I VINI FALSI DI RUDY KURNIAWAN DIVENTANO VERI
PER MEGLIO DIRE DIVENTANO “VERI FALSI” VENDUTI COME TALI E IL TRUFFATORE DEL VINO PIU’ FAMOSO DEL MONDO CREA UN BUSINESS LEGALE DI VINI CONTRAFFATTI

vini falsi
Di Donatella Cinelli Colombini #winedestination
Incredibile ma vero la second life dell’indonesiano Rudy Kurniawan, dopo la prigione (2013-2020) e l’espulsione dagli Stati Uniti, promette di diventare redditizia come la sua prima vita da falsario di vini famosi.
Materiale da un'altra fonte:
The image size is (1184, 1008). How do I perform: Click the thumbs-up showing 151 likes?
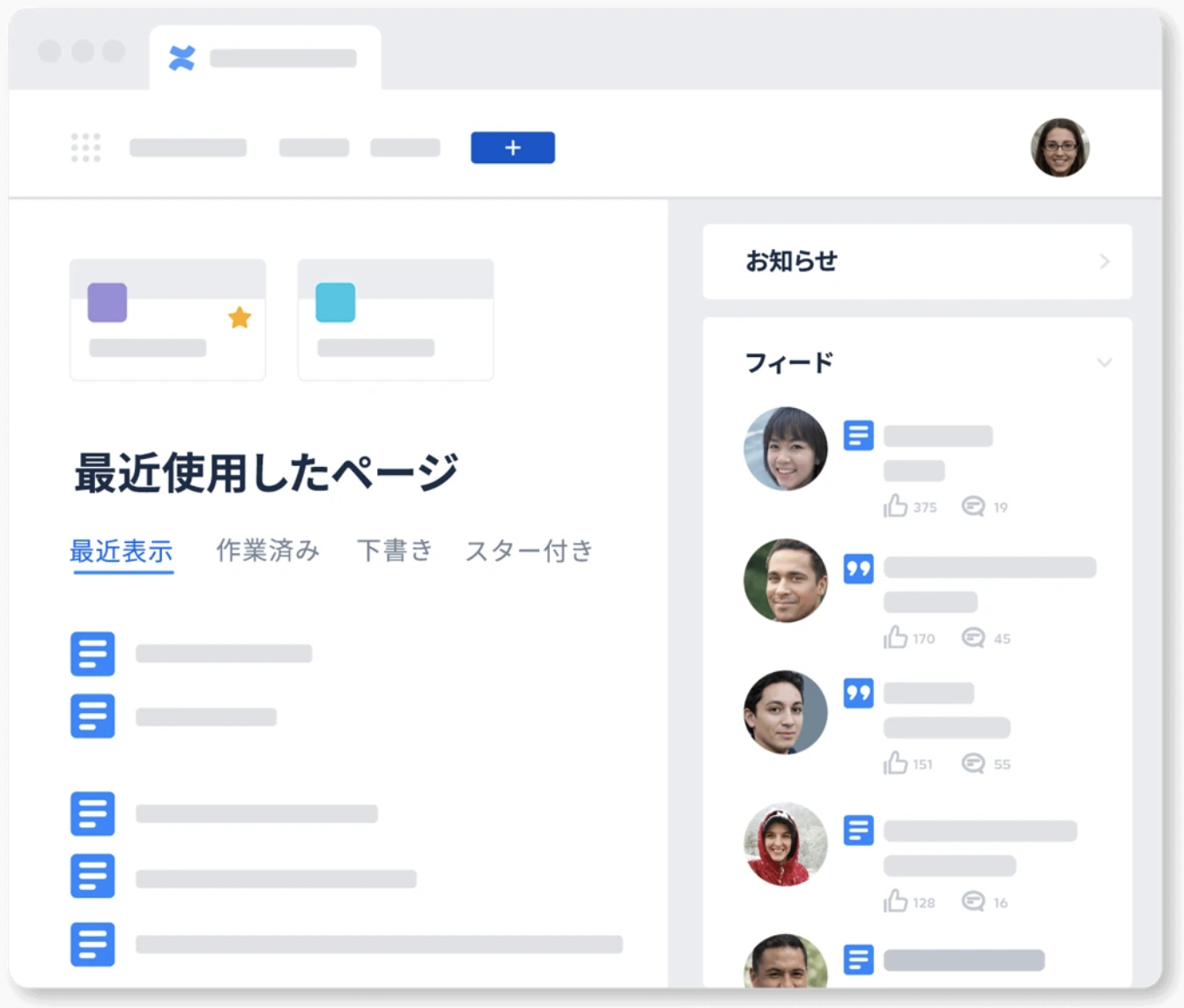[x=896, y=763]
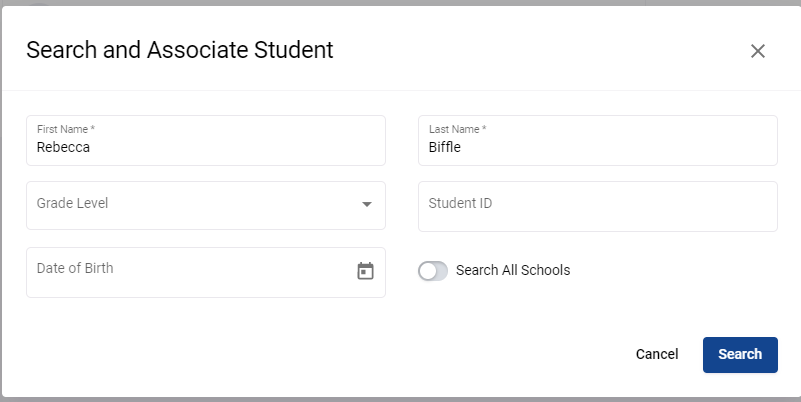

La sua abilità nel creare falsi, sancita anche dal documentario intitolato Sour Grapes uscito nel 2016, lo ha reso una celebrità e ora sfrutta la sua fama per produrre bottiglie false vendute come tali. A quanto dice Moureen Downey, alcuni ricchissimi collezionisti di fine wines gli hanno chiesto di creare la versione falsa di famose bottiglie per poterle degustare insieme agli originali. Si tratta di esemplari da mito: Romanée-Conti e Pétrus del 1990, Musigny del Domaine Jacques-Frederic Mugnier e uno Château Cheval Blanc del 1982.